For example, opioid abuse is exploding worldwide, leading Canada to label the epidemic as a ‘national health crisis’. World leaders, such as Barack Obama, during his presidency, earmarked billions of dollars to combat the situation and President Trump has passed two major funding bills to combat the epidemic. One possible solution is to understand the risk factors for someone abusing narcotics and address the problem before it begins. One major US insurance company has been working with data scientists to analyze years of insurance and pharmacy data.

Together, they have identified over 700 risk factors that predict a high degree of accuracy when someone may be a possible abuser. The care provider and payer can then work with the person to develop methods to prevent additional misuse before it happens.

Although risk pre-identification and rectification is a delicate undertaking overall, the ’20s looks to be a time where researchers and developers can use the data gathered from the previous decades and create solutions based on the data. However, an enterprise data strategy is a requirement to enable the ‘Minority Report’ effect. Payers, providers, and life science companies will enable resilient data and leverage information technology to introduce these new capabilities, improve effectiveness, maximize their competitive advantage, and ultimately generate new revenue streams.

Clinicians Are Needed—Stat!
2.3M healthcare workers are required by 2025 in the United States alone, according to a CNN Business Report. As the Baby Boomer population ages in the ‘20s, so does the age of the healthcare workforce, many of whom are retiring. Add to that the increase of chronic diseases with comorbidities and a limited number of new graduates to fill the open positions, and it’s easy to understand why there is not enough care to meet the needs of populations.

As healthcare needs quality employees in all areas, from payers and providers to researchers, the upcoming Decade of Data will present many innovative solutions. Advanced facilities are implementing the first solutions, including the use of patient trending data to uncover staffing needs. Data management solutions eloquently analyze data from the previous year’s records to leverage patterns across multiple sites. A model is developed to reveal estimations on holiday increases, flu patterns, and other metrics that impact the needed staff. Big data and analyzation lead to better staff planning, reduced wait times for patients, and better overall quality of care. One hospital in Paris had success in 2016 implementing a system using big data and machine learning to do just that—and initial reports showed improvement in staffing needs.

## Tasks
1. In the healthcare data passage, rewrite the paragraph beginning "2.3M healthcare workers are required" in fewer words, keeping its main facts.
2. Reproduce the healthcare data passage word for word from "Although risk pre-identification" up to and including "new revenue streams.".

## Records

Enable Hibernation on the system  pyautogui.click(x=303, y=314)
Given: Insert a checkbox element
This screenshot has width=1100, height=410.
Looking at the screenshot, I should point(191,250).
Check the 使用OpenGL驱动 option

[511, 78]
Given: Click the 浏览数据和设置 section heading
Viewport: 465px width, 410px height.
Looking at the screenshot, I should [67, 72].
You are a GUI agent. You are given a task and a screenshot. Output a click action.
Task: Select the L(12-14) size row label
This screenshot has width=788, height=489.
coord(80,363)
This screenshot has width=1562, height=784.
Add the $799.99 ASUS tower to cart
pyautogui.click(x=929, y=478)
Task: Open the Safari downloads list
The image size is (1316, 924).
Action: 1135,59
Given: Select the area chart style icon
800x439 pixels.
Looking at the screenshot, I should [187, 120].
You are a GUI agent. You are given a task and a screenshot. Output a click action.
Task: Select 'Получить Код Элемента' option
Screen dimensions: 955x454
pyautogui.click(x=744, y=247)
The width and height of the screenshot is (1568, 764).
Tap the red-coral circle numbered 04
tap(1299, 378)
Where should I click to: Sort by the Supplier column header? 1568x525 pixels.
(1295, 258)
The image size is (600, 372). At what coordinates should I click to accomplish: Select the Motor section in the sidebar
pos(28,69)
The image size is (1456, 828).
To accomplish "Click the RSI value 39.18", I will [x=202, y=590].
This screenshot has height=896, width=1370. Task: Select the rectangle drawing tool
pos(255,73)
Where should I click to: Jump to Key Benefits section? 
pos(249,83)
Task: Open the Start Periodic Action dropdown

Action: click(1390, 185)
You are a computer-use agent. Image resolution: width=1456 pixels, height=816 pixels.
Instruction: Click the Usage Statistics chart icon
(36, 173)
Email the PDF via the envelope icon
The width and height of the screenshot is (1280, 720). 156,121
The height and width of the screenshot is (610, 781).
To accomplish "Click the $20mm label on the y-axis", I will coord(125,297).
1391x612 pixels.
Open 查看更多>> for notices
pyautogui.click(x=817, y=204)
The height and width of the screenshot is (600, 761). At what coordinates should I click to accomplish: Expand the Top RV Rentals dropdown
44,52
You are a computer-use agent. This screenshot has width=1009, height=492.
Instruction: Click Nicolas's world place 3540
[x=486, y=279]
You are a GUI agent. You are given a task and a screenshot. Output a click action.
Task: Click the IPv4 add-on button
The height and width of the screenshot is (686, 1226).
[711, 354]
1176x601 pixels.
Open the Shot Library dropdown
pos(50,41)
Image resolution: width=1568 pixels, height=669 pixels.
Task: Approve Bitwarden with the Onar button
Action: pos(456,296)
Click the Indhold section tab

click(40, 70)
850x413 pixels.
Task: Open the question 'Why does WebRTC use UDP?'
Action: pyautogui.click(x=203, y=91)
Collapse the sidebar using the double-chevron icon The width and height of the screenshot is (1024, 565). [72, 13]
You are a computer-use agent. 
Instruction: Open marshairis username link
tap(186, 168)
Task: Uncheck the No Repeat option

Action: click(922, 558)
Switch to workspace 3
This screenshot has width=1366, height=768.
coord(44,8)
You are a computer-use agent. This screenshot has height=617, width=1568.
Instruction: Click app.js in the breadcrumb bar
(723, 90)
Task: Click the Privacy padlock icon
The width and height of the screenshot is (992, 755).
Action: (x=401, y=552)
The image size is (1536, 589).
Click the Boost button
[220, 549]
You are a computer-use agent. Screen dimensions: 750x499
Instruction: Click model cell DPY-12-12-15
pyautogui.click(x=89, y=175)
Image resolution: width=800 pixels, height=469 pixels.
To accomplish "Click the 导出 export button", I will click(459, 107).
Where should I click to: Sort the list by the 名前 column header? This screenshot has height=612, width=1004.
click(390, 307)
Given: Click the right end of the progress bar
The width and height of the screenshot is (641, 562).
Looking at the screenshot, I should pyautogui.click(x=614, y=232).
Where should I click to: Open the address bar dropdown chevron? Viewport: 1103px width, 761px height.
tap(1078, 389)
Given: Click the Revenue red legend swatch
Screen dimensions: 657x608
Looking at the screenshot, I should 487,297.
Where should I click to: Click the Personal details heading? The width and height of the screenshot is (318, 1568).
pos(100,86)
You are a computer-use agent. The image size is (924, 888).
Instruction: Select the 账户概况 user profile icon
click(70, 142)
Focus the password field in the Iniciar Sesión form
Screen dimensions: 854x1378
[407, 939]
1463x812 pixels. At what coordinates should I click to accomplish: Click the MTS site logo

## Answers
1. According to a CNN Business Report, the United States alone will need 2.3M healthcare workers by 2025. As Baby Boomers age in the '20s, the healthcare workforce ages too, and many workers are retiring. With chronic diseases and comorbidities rising and few new graduates to fill open positions, there is not enough care to meet the needs of populations.

2.
Although risk pre-identification and rectification is a delicate undertaking overall, the ’20s looks to be a time where researchers and developers can use the data gathered from the previous decades and create solutions based on the data. However, an enterprise data strategy is a requirement to enable the ‘Minority Report’ effect. Payers, providers, and life science companies will enable resilient data and leverage information technology to introduce these new capabilities, improve effectiveness, maximize their competitive advantage, and ultimately generate new revenue streams.